• **EXERCISE GOAL**:
Answer these about the devotional:
(a) Who is named as its author in the title?
(b) What did the writer once live as?
(c) Which Bible verse does it quote?

• **PAGE**:

Wednesday, April 21, 2021

Believers and Unbelievers, a Devotional by Board Member Chad Sauvage


Based on few recent discussions I have over the last few weeks, I realize that I have a problem I need to address.

When I lived as a pagan, the things that pagans did seemed normal to me.  I had no issues with how things were going and even participated in a few. 

But, when you leave that life behind, put away your old self, give your life to Christ, love and follow Him, those things that seemed OK, no longer seem OK.   What I used to consider “normal”, has now been brought into the light and exposed for what it really is.  I guess that is part of how the Holy Spirit works.  To convict me of my own sin, show me the truth, and to help me recognize the evil that lurks around us. 


As Isaiah 5:20 reads:

Woe to those who call evil good
    and good evil,
who put darkness for light
    and light for darkness,
who put bitter for sweet
    and sweet for bitter.

• **DATA RECORDS**:
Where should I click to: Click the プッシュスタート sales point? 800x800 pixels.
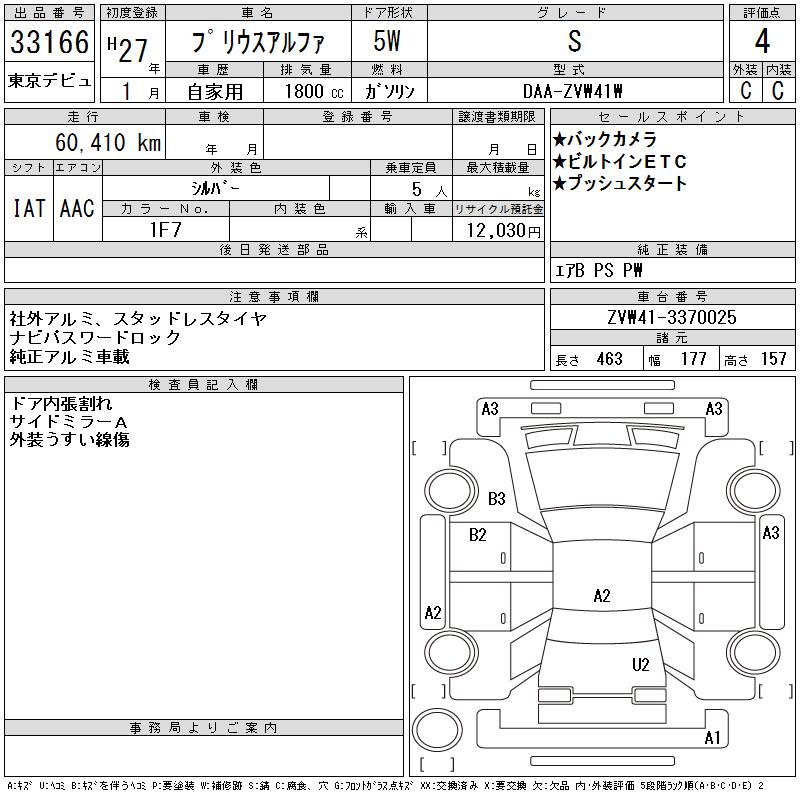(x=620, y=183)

---

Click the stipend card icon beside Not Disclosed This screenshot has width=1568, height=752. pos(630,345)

• **PROBLEM SOLUTION**:
(a) Board Member Chad Sauvage
(b) A pagan
(c) Isaiah 5:20